Key points re: comparing logit and probit

Here I will describe some major points regarding the relationship between logit and probit.

Big picture: If you are looking to stay out of the weeds and want a bottom line recommendation, mine is to be familiar with probit but have your default be logit.

Key points:

  1. When there are logit and probit “versions” of a model, the logit coefficients will always be larger in magnitude than the probit coefficients, by a factor of 1.5 to 2.

    • The magnitude difference in coefficients is a matter of “scaling” between the two models, without any substantive implications.
    • Accordingly, you never want to draw a substantive conclusion by comparing logit and probit coefficients directly.
    • Despite the logit and probit coefficients being different in magnitude, logit and probit predictions will be highly correlated (often r > .99)
  2. When there are logit and probit “versions” of a model, you will probably not have much of a theoretical reason to prefer one to the other.
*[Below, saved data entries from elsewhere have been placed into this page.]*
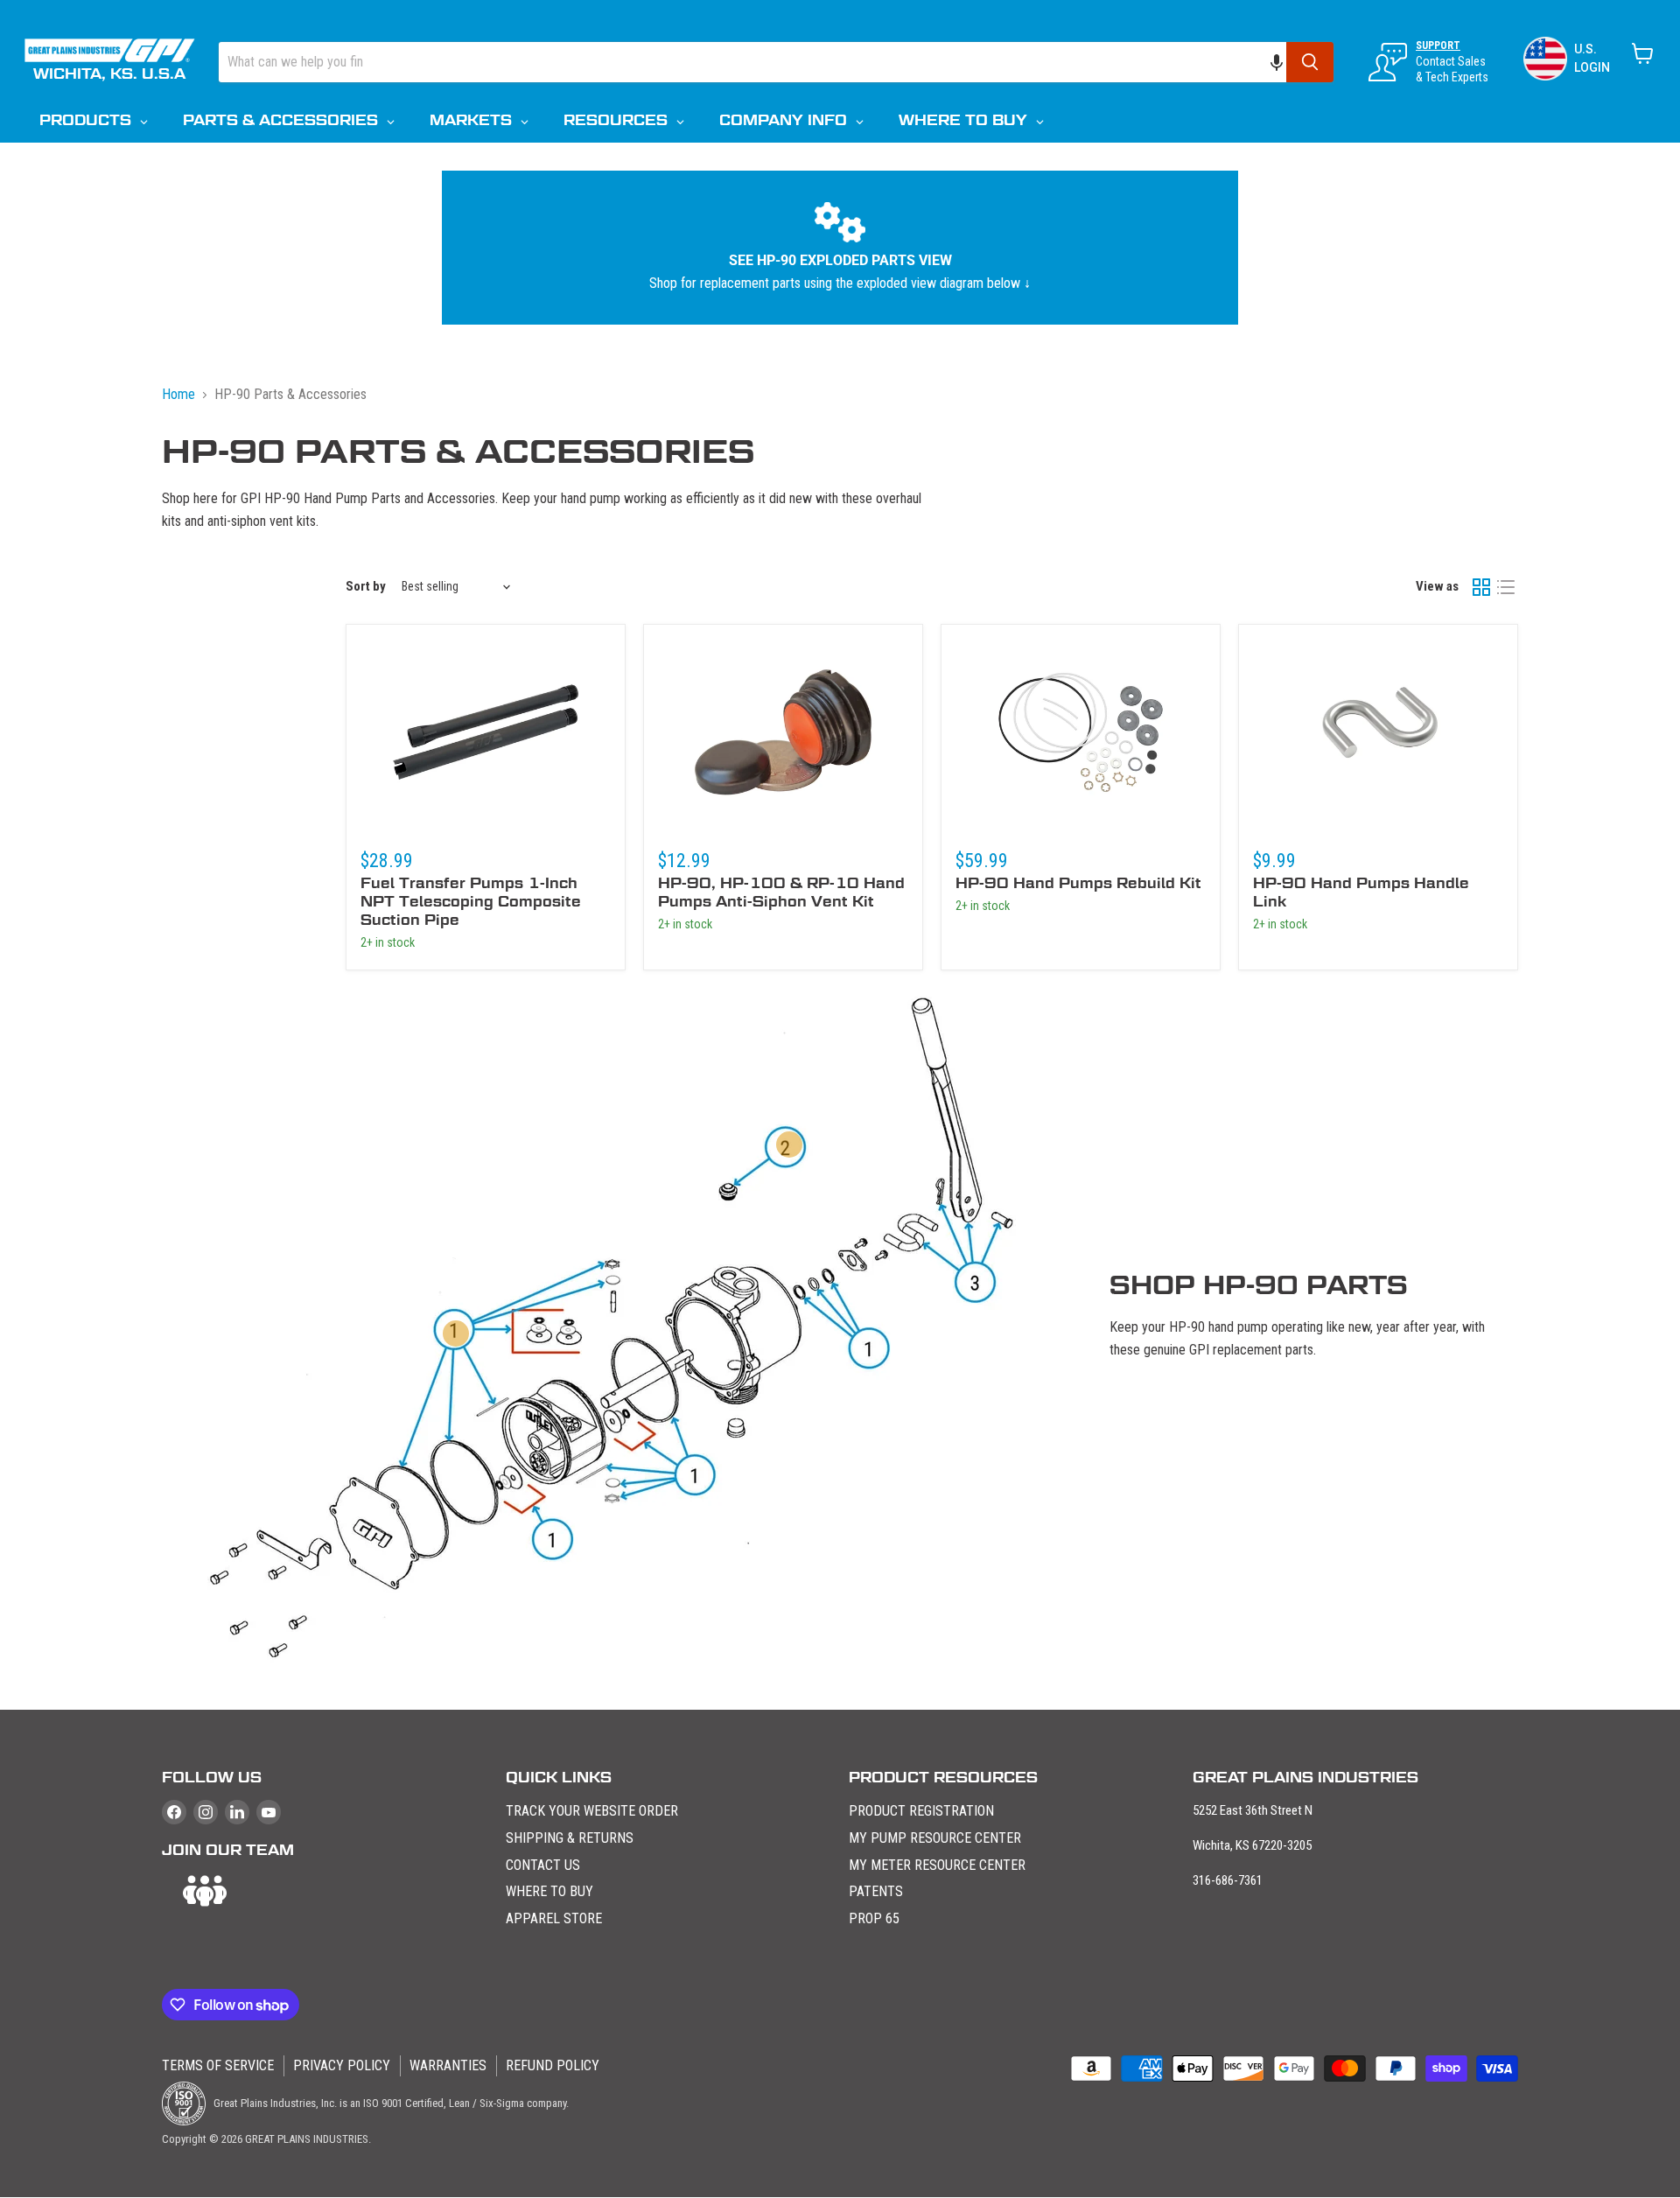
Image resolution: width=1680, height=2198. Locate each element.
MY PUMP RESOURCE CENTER (935, 1838)
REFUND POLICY (552, 2065)
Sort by (366, 586)
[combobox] (752, 62)
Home (178, 394)
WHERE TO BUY (549, 1891)
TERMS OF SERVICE (218, 2065)
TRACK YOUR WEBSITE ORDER (592, 1810)
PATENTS (876, 1891)
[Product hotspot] (456, 1333)
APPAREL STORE (554, 1918)
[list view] (1506, 587)
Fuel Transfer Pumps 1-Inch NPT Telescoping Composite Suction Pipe (470, 901)
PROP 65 (874, 1918)
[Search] (1310, 62)
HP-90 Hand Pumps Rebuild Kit (1078, 883)
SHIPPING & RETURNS (570, 1838)
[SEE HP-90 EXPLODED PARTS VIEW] (840, 248)
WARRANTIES (448, 2065)
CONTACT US (543, 1865)
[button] (1285, 62)
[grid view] (1481, 587)
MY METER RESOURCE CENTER (937, 1865)
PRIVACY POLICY (341, 2065)
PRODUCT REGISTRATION (921, 1810)
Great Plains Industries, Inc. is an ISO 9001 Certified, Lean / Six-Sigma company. (390, 2103)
    • When you have an interaction term, I would confirm that you get the same conclusion using logit and probit if you are going to draw a substantive conclusion about the interaction.
      • Other than this, I don’t think it is more broadly useful to check whether you get the same results from one model that you do with the other.
    • If you do fit both and get some sort of difference that makes one model easier to publish than the other, like a result that is statistically significant with one model but not the other, it would be dishonest to report the results from the model with the “better” result on that basis.
  3. Logit and probit models are sufficiently close to one another that one doesn’t need to worry about which one fits the data better.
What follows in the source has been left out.